Stored items
::::::

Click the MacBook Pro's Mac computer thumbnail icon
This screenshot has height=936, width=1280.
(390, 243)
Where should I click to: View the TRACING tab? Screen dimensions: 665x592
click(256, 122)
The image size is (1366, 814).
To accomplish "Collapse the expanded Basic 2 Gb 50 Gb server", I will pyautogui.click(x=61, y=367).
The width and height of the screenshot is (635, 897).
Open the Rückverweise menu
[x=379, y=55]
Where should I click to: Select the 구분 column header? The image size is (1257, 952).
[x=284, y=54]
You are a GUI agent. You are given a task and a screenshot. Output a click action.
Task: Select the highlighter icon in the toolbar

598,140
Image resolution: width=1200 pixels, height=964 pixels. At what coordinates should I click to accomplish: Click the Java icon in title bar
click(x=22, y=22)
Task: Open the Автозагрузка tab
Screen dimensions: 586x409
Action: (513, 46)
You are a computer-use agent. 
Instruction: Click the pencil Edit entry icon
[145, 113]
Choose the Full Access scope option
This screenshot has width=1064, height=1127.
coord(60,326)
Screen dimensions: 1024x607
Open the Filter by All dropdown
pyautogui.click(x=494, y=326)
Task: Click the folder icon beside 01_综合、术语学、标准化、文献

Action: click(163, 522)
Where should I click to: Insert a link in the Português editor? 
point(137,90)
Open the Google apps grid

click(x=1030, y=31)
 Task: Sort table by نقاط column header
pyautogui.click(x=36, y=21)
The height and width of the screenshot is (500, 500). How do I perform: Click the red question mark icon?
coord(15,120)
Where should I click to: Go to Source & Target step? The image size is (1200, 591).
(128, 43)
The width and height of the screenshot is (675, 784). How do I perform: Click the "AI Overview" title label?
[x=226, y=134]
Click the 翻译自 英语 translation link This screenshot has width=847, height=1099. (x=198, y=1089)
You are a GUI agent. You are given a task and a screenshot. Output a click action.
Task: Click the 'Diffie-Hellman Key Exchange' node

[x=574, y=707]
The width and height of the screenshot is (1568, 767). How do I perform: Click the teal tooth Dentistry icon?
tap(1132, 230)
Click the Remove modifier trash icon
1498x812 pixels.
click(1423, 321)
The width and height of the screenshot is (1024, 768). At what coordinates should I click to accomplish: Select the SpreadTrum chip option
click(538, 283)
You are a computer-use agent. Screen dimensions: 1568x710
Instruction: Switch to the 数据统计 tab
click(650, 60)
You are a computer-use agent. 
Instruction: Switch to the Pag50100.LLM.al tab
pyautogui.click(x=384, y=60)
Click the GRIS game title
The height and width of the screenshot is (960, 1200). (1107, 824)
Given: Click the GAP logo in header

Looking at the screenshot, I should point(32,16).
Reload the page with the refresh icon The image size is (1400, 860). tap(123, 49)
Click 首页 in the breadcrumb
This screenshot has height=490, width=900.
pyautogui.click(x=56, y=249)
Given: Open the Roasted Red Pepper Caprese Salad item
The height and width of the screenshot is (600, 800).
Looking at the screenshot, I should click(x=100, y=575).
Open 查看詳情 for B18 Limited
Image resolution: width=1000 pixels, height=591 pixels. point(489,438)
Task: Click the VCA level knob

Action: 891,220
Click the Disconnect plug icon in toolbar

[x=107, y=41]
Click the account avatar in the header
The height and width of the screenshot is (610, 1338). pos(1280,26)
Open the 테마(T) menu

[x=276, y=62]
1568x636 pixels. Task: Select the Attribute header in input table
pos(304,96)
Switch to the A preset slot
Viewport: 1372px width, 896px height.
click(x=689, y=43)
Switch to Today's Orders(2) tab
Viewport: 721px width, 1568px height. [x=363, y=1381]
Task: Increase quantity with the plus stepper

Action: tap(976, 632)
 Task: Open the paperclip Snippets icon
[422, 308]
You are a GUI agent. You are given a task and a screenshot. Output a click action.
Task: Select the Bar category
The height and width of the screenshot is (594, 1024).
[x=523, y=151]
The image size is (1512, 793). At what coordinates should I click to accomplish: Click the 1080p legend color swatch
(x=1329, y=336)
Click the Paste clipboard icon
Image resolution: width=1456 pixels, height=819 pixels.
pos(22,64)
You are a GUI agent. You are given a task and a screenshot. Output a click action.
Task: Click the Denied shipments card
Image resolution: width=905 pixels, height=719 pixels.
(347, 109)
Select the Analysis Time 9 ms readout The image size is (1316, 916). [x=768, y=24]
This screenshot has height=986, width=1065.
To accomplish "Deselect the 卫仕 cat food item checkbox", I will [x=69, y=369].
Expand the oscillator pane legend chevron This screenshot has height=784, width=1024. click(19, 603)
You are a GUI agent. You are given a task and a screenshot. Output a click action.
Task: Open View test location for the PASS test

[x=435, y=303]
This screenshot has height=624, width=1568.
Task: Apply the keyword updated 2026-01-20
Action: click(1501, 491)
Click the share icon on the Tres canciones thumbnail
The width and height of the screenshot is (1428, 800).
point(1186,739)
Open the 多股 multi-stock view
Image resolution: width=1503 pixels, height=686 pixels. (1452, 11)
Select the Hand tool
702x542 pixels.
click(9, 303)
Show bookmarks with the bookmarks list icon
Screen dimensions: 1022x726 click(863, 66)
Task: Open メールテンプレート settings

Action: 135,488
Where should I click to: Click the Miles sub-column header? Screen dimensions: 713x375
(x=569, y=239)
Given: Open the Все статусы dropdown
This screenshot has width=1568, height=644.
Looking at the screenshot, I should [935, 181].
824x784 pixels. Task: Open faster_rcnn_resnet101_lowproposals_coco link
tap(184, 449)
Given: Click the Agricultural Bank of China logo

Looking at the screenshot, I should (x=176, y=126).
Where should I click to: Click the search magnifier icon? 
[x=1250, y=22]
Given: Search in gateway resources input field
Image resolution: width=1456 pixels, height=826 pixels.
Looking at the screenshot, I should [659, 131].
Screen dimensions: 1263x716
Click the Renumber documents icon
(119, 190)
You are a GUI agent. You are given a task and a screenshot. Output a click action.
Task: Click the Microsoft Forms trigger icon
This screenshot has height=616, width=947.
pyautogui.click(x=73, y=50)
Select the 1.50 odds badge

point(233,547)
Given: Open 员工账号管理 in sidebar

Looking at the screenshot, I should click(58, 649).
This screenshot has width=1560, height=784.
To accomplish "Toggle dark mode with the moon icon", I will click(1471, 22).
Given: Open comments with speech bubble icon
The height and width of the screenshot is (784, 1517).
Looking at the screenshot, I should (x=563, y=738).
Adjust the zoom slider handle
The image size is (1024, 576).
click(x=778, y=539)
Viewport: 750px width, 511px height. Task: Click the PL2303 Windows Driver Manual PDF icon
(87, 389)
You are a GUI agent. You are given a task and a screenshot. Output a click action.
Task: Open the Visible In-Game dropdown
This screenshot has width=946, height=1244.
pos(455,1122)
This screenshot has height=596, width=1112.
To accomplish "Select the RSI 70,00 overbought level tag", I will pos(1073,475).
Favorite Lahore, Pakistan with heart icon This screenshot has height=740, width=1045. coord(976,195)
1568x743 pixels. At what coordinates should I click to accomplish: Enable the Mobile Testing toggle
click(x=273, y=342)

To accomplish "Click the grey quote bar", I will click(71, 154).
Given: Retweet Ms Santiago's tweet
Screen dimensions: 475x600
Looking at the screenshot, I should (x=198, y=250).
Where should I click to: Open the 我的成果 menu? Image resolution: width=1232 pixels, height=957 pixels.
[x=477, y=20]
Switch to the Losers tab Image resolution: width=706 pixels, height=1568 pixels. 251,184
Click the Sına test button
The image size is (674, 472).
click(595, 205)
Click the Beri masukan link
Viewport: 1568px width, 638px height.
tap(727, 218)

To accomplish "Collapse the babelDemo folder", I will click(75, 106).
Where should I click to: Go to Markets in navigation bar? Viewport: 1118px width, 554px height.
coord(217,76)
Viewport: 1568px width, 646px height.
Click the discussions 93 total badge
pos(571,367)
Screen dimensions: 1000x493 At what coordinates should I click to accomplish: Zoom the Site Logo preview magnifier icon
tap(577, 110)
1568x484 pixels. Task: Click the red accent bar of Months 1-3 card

::::::

Starting with the first line of the entries and ending with the line that has "Screen dimensions: 1024x607", copy each line exactly and add nothing.

Response
Click the MacBook Pro's Mac computer thumbnail icon
This screenshot has height=936, width=1280.
(390, 243)
Where should I click to: View the TRACING tab? Screen dimensions: 665x592
click(256, 122)
The image size is (1366, 814).
To accomplish "Collapse the expanded Basic 2 Gb 50 Gb server", I will pyautogui.click(x=61, y=367).
The width and height of the screenshot is (635, 897).
Open the Rückverweise menu
[x=379, y=55]
Where should I click to: Select the 구분 column header? The image size is (1257, 952).
[x=284, y=54]
You are a GUI agent. You are given a task and a screenshot. Output a click action.
Task: Select the highlighter icon in the toolbar

598,140
Image resolution: width=1200 pixels, height=964 pixels. At what coordinates should I click to accomplish: Click the Java icon in title bar
click(x=22, y=22)
Task: Open the Автозагрузка tab
Screen dimensions: 586x409
Action: (513, 46)
You are a computer-use agent. 
Instruction: Click the pencil Edit entry icon
[145, 113]
Choose the Full Access scope option
This screenshot has width=1064, height=1127.
coord(60,326)
Screen dimensions: 1024x607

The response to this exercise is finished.